=== DIRECTIONS ===
Every line of the entries below that includes "will" belongs in the answer, copied as written.

[Stored data]

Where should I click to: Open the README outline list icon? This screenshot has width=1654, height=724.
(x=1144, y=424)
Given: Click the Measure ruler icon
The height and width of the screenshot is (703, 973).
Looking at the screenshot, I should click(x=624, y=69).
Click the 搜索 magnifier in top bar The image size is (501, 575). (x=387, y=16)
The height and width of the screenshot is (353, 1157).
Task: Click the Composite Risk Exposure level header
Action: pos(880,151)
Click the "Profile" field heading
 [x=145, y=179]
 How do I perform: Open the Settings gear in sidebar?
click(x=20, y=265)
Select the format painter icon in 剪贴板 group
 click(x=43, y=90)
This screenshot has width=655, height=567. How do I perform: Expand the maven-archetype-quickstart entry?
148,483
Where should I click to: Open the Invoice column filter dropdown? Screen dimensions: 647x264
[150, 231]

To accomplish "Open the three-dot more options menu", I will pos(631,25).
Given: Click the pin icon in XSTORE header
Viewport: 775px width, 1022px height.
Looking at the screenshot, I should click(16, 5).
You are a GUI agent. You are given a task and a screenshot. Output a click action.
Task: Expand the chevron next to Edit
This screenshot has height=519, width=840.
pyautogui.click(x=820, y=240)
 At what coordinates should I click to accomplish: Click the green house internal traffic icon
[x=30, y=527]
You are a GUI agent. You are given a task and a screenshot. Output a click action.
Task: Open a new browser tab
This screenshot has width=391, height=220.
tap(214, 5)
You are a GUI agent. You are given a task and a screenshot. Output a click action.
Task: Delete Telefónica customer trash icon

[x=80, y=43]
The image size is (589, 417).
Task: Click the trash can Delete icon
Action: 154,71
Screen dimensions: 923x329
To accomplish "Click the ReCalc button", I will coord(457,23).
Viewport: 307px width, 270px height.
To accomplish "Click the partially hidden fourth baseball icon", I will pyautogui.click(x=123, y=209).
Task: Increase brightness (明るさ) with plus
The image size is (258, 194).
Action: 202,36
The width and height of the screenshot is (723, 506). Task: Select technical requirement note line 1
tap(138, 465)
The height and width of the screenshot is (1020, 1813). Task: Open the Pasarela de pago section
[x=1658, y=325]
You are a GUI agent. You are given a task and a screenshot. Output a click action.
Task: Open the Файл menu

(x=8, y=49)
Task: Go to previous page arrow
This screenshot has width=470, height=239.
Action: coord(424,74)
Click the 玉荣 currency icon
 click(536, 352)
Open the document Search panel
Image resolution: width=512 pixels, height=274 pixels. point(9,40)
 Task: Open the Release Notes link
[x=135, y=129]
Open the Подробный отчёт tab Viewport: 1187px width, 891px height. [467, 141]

=== SOLUTION FOR THIS PROBLEM ===
To accomplish "Open the three-dot more options menu", I will pos(631,25).
To accomplish "Click the ReCalc button", I will coord(457,23).
To accomplish "Click the partially hidden fourth baseball icon", I will pyautogui.click(x=123, y=209).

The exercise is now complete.